_REQUEST_
Can you render the entries from the line with "This screenshot has" to the line with "(x=63, y=62)", both included, as a Markdown table with the columns Row and Content, skipping blank lines and leaving the pictures out?

+---+

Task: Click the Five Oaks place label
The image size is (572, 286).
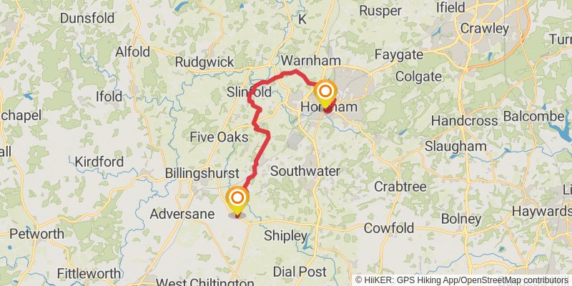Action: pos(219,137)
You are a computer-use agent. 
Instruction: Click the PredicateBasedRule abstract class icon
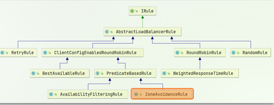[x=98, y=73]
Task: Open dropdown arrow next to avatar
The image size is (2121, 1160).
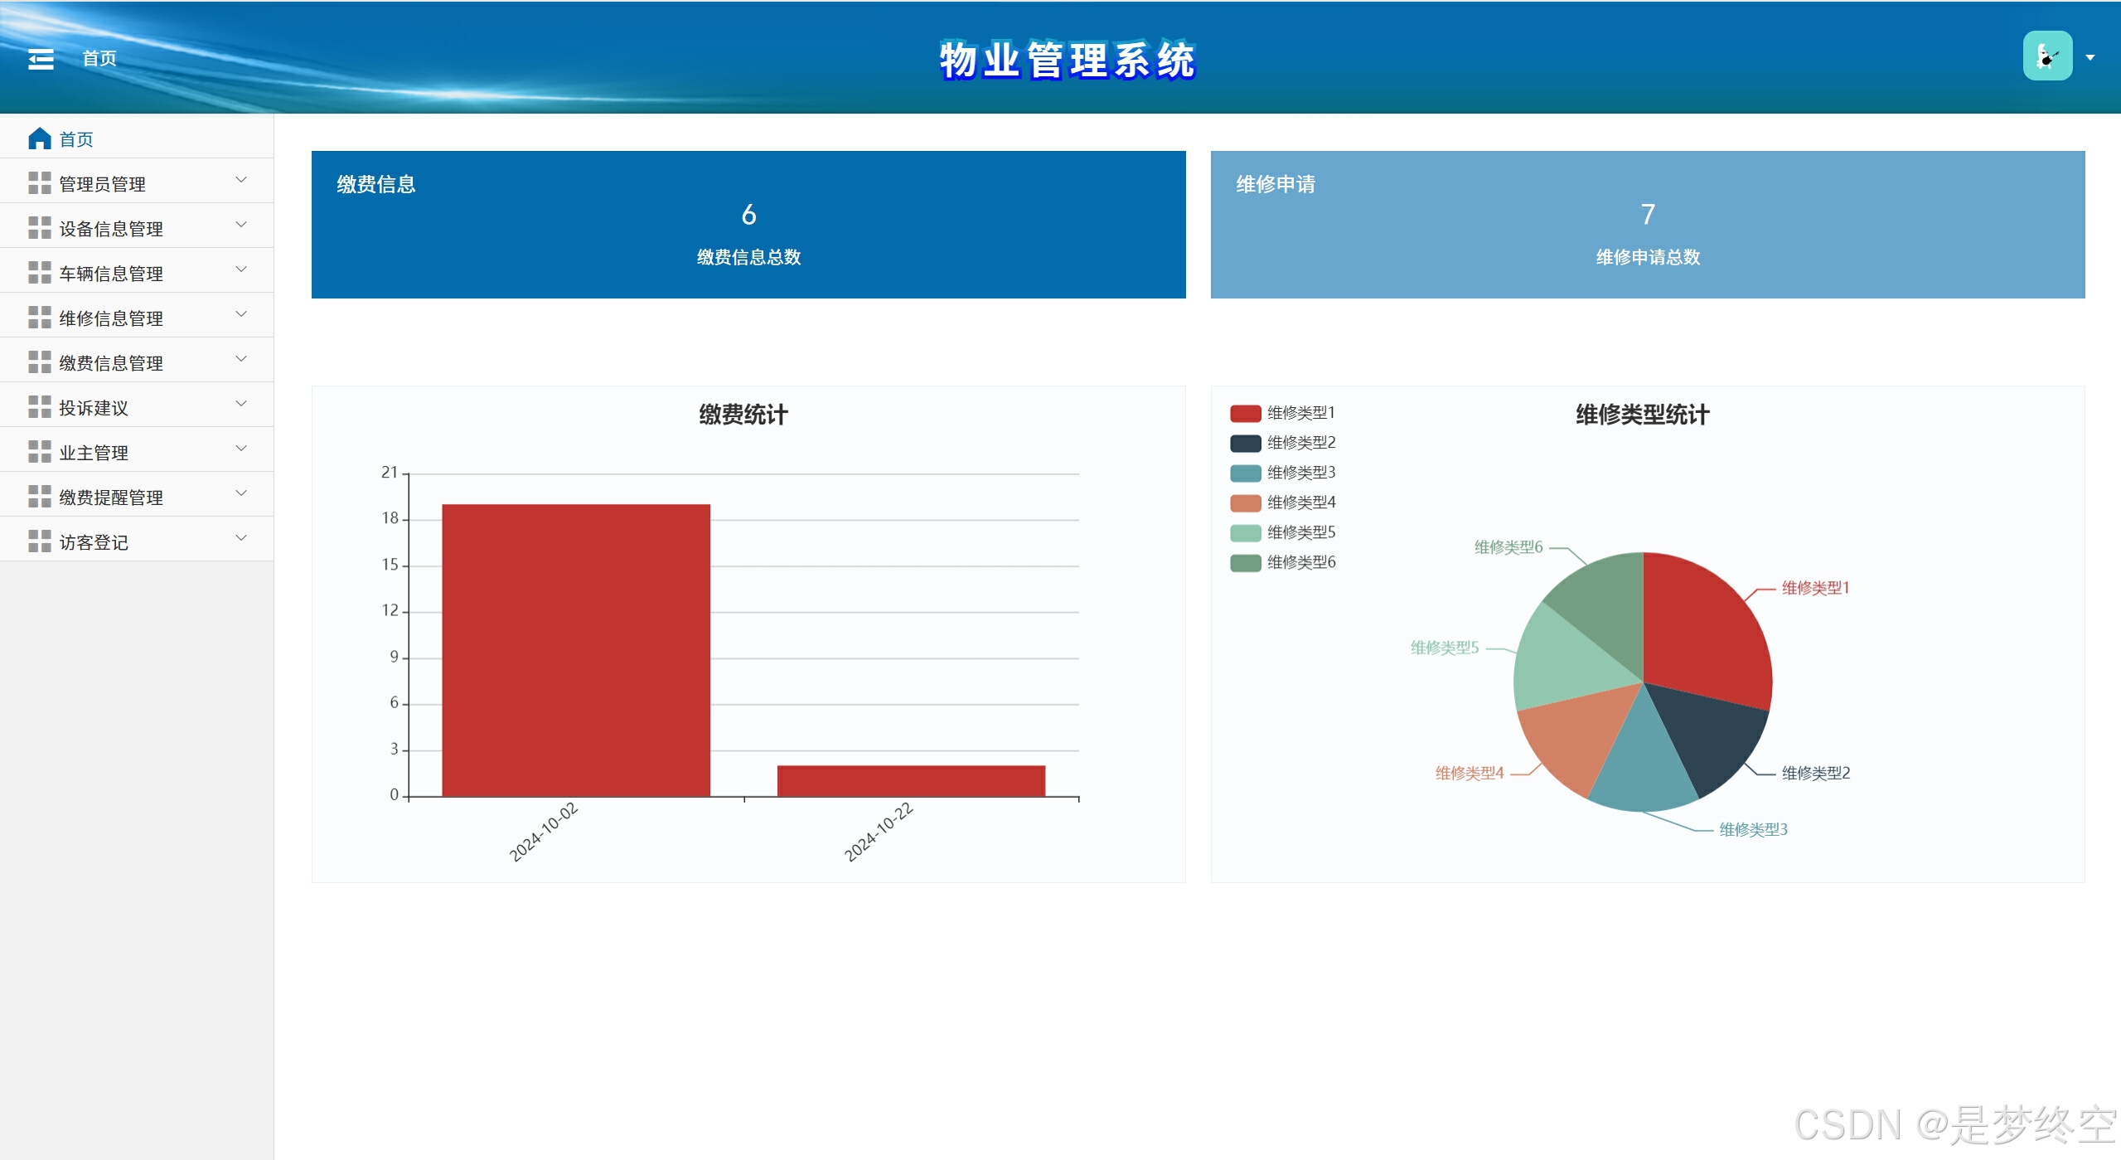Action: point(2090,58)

+---+

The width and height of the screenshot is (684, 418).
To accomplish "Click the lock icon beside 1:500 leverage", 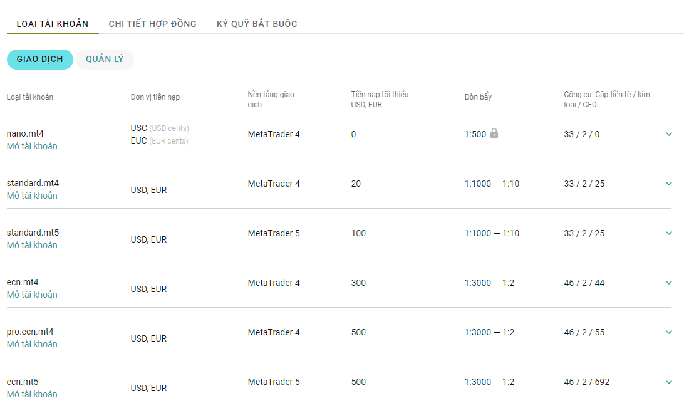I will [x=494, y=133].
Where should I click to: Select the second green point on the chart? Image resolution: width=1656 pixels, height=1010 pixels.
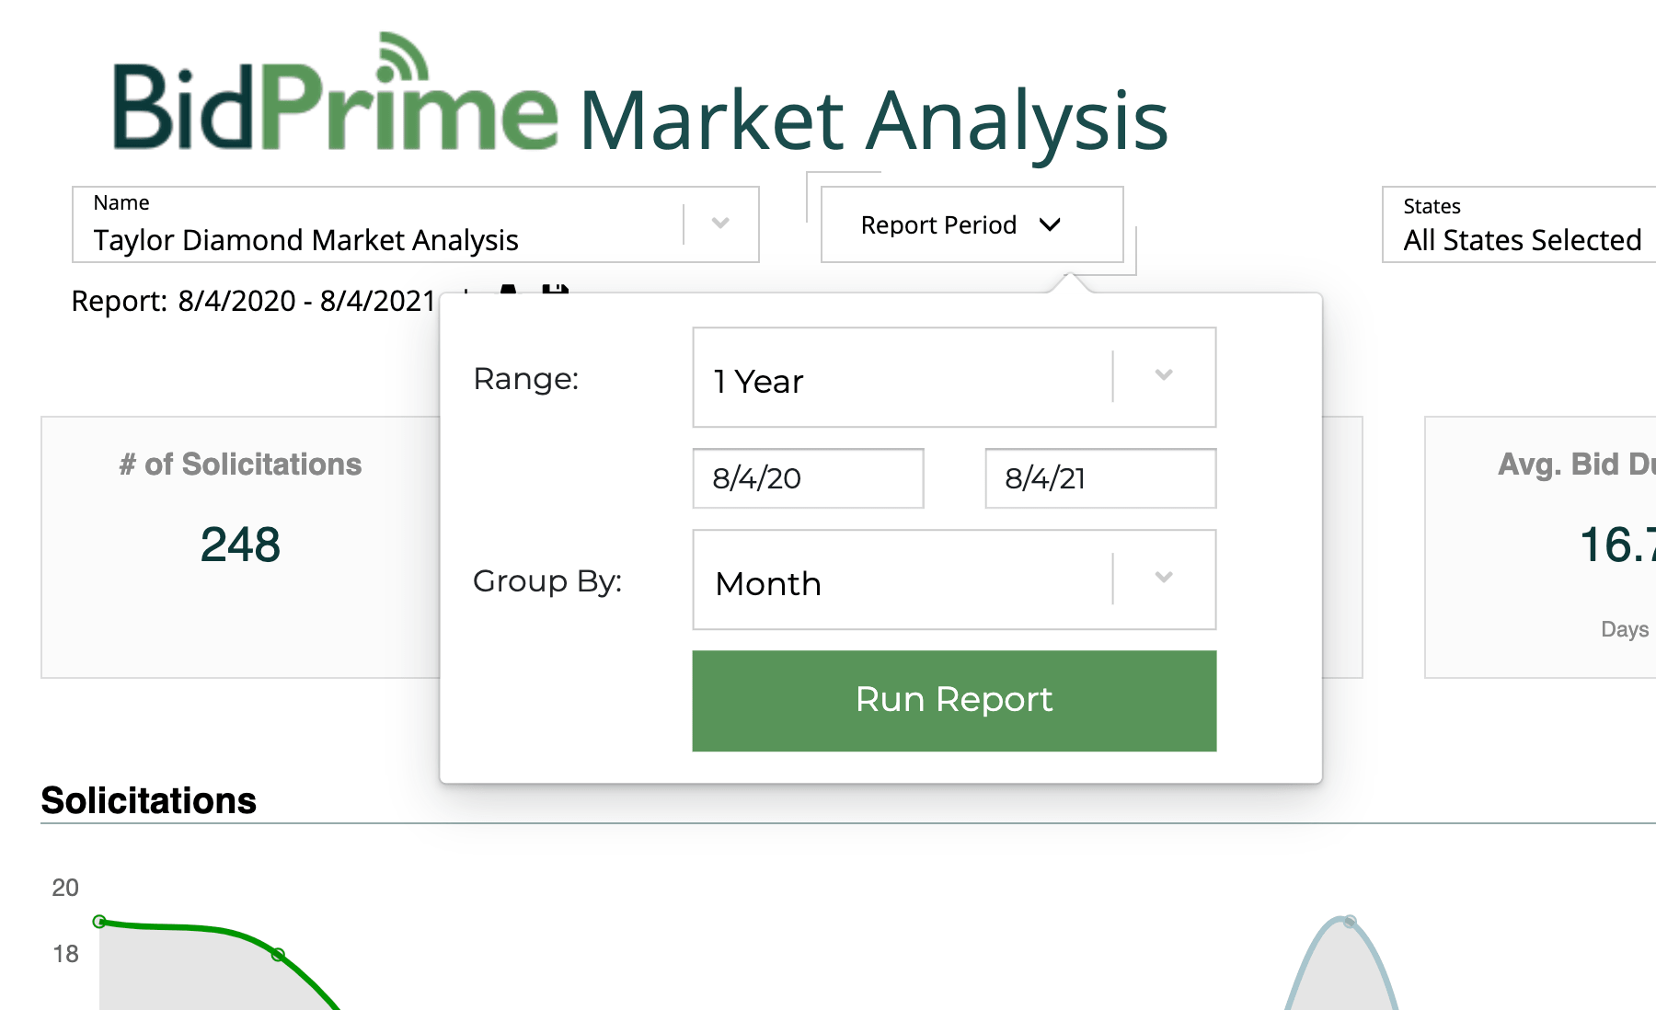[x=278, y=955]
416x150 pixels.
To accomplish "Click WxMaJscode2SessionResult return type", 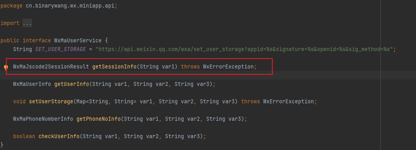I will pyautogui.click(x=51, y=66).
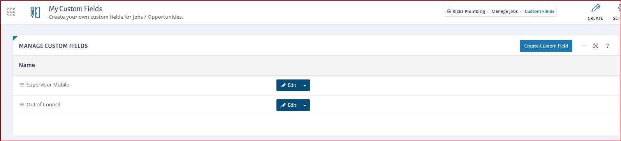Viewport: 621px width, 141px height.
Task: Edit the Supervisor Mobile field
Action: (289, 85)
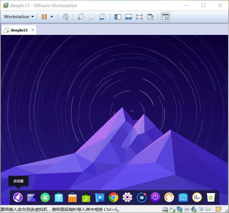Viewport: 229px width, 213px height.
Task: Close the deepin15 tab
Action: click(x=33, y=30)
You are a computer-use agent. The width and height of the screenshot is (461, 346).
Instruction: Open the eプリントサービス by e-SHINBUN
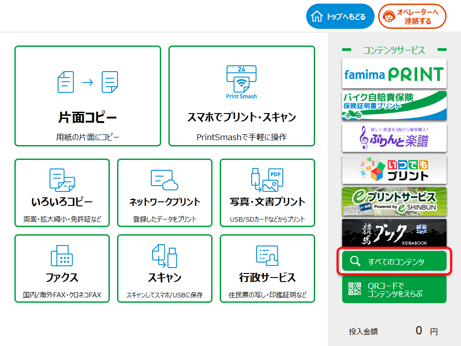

+---+

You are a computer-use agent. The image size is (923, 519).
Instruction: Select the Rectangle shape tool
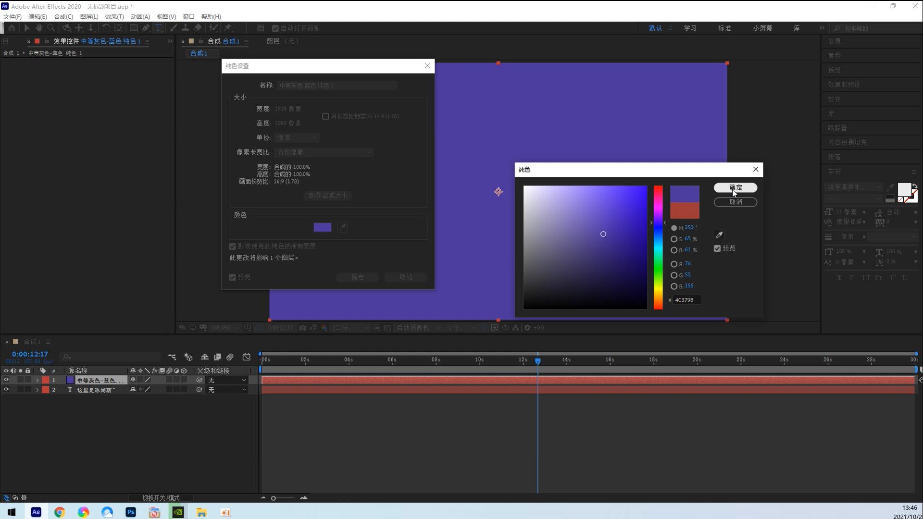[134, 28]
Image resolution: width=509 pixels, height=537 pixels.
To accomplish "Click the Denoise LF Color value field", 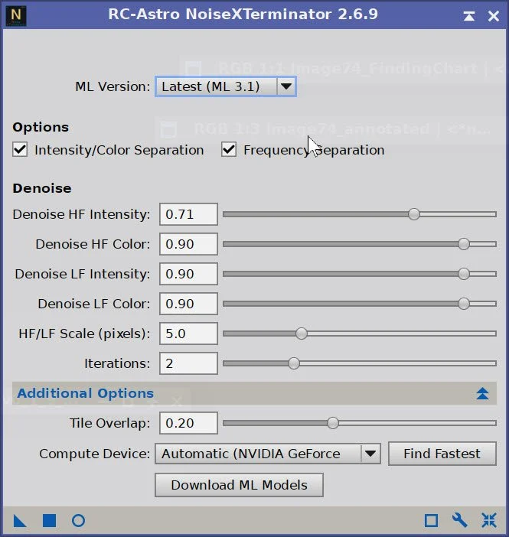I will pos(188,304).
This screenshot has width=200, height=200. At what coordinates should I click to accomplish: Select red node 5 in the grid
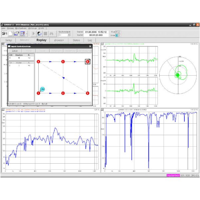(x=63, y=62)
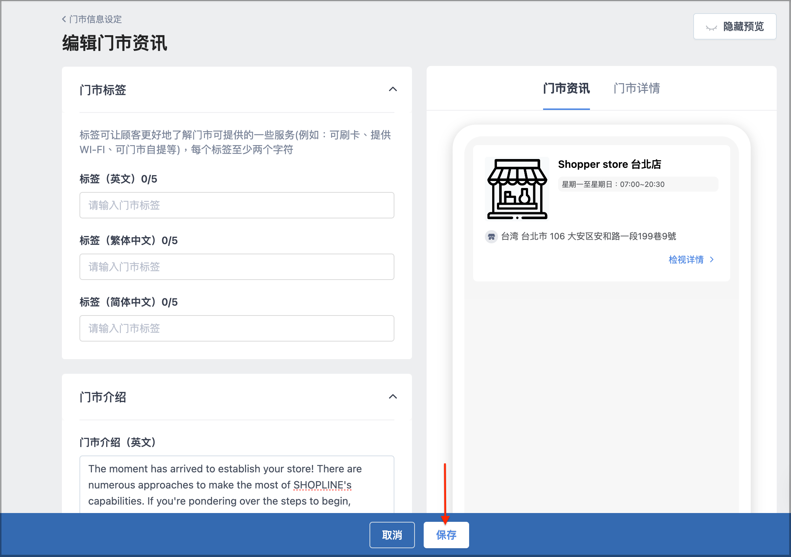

+---+

_PROBLEM SOLUTION_
| Row | Content |
|---|---|
| 1 | This screenshot has width=200, height=200. At what coordinates should I click to accomplish: Select red node 5 in the grid |
| 2 | (x=63, y=62) |